What does it mean that Christians are adopted by God?
Adoption is a process that makes one a legal son or daughter in a family they were not born into. The metaphor of adoption is used throughout the Bible to give a picture of how we become sons and daughters of God through the sacrifice of Jesus. God sent Jesus to earth "so that we might receive adoption as sons" (Galatians 4:5).
Once we have been adopted into the family of God, He indwells us with the Holy Spirit who reminds us that we are God's children: "And because you are sons, God has sent the Spirit of his Son into our hearts, crying, 'Abba! Father!' So you are no longer a slave, but a son, and if a son, then an heir through God" (Galatians 4:6–7; see also Romans 8:14–17). Adoption grafts us into a new family line and gives us a new inheritance. When we are in a family, we experience joy and suffering alike alongside our other family members and we do what we can to support each other. When we are adopted into God's family, it is the same way. We become kingdom co-heirs with Christ, sharing in His glory and suffering, and supporting each other as the body of Christ (Romans 8:17; 1 Corinthians 12:25–26).
The concept of adoption into God's family is another name for being "born again" like Jesus talked about with Nicodemus (John 3:3–6). In the ancient Jewish society, adoption was not a normal part of culture, which is why Jesus used the more common Jewish idea of being born again when speaking with Nicodemus. A person's status was based exclusively on birth and there were systems in place to ensure a family heir in a family where the father had died before an heir had been born. In both the metaphor of being born again and of being adopted, we become children of God when we were not originally born into His family.
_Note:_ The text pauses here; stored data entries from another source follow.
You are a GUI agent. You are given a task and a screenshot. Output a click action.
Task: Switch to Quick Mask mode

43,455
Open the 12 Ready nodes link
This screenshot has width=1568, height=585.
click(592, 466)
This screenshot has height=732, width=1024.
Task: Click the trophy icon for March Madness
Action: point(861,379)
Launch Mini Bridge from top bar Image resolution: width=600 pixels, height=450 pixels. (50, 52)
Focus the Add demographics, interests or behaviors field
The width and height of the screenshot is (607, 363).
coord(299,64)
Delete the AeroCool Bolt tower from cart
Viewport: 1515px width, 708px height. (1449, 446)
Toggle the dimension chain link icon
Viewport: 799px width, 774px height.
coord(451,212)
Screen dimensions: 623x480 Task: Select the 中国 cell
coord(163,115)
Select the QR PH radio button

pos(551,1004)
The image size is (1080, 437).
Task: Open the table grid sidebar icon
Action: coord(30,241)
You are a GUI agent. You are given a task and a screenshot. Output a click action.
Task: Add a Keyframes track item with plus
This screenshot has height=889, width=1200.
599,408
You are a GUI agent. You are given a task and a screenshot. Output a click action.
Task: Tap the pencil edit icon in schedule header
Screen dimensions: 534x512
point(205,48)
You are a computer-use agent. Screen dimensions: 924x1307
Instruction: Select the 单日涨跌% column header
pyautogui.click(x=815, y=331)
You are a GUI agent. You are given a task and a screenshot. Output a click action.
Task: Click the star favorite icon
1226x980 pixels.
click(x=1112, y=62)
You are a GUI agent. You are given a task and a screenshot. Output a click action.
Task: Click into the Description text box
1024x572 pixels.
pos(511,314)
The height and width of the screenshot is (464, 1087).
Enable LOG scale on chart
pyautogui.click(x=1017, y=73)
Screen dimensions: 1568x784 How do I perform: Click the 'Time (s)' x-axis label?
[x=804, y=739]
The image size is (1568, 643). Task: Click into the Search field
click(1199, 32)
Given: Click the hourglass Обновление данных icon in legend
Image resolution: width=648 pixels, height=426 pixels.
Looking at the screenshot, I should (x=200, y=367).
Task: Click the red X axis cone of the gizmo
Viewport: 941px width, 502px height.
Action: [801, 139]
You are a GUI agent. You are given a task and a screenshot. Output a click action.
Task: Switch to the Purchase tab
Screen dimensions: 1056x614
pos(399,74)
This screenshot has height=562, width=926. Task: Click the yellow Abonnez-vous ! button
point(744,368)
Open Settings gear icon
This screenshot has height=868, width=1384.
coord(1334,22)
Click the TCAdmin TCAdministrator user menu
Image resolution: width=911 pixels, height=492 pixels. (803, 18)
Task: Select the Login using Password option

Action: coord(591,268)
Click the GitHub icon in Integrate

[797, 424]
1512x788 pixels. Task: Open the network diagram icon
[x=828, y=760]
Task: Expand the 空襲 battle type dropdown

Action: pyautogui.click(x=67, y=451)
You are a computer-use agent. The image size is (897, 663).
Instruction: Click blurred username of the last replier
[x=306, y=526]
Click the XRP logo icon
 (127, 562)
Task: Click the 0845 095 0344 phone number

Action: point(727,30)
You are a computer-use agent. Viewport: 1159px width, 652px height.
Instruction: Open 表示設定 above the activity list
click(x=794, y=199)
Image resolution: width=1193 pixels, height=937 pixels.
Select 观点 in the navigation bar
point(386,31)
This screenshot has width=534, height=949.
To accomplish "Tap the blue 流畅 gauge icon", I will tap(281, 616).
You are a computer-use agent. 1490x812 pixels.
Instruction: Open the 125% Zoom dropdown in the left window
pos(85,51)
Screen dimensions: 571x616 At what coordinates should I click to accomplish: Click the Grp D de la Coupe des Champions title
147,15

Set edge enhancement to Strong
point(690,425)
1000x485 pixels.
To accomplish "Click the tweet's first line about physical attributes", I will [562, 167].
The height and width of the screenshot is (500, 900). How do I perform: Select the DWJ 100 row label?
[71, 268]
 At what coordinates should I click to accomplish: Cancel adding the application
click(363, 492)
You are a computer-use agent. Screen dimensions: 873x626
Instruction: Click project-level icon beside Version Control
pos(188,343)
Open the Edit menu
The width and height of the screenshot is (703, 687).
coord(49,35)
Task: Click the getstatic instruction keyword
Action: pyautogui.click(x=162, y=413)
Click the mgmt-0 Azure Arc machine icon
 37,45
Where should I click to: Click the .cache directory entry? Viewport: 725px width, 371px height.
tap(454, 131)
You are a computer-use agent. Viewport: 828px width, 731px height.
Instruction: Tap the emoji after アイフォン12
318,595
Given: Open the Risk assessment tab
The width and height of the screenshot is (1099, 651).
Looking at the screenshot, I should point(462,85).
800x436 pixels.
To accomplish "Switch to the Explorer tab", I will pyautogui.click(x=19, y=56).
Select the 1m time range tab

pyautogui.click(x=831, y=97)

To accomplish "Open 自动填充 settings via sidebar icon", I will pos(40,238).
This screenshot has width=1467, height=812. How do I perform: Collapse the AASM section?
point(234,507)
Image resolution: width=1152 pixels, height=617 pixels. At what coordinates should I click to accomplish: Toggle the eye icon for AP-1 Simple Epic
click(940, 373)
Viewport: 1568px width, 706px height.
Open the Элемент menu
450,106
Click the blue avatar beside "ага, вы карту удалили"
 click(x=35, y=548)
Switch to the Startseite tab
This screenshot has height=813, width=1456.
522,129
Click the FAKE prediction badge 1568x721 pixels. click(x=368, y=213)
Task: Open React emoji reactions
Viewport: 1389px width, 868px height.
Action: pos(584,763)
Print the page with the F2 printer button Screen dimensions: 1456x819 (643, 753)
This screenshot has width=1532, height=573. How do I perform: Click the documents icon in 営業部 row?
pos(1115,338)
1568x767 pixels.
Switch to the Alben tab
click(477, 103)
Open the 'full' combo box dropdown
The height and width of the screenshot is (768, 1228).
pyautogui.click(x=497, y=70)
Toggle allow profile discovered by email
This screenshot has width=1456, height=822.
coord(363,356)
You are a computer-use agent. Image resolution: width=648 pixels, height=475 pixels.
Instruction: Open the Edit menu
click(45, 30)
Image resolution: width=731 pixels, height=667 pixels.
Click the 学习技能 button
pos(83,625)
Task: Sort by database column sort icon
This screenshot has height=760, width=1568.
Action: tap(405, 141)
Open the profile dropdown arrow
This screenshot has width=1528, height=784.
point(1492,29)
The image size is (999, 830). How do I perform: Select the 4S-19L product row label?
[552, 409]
We see adoption happen more frequently in ancient Roman culture primarily as a legal arrangement rather than anything else. Roman culture generally required that men pass on their inheritance to their sons, but if a given man felt that his sons were not up to the task of managing wealth, he could adopt any other man that he wanted to as his own son and give him the inheritance instead. The adoptee would get a legal name change, his existing debts would be cleared, and he would have all the same rights as a natural born son. A Roman father could disown his son, so in fact, adoption in Roman culture was a more powerful bond than natural birth because it was irreversible.
While the language of the Bible uses the word "sons" when talking about adoption into God's family, it is important to keep in mind that Paul was writing to both male and female believers. While in Jewish or Roman culture, daughters could not be heirs, in the kingdom of God, both men and women are adopted into God's family, becoming heirs with Christ. In God's kingdom, men and women are equally valued and have equal rights.
When we place our faith in Jesus Christ, we are adopted into God's family; He cancels our debt to sin, gives us His name, and makes us heirs of His kingdom. We are not adopted by God because He thinks we will make the best heirs. Rather, He adopts us because of His great grace and love for us. Ephesians 2:4–6 describes this miracle: "But God, being rich in mercy, because of the great love with which he loved us, even when we were dead in our trespasses, made us alive together with Christ—by grace you have been saved—and raised us up with him and seated us with him in the heavenly places in Christ Jesus." Adoption by God is irreversible, and we can be thankful that! As Christians, He has added us to His forever family (John 1:12).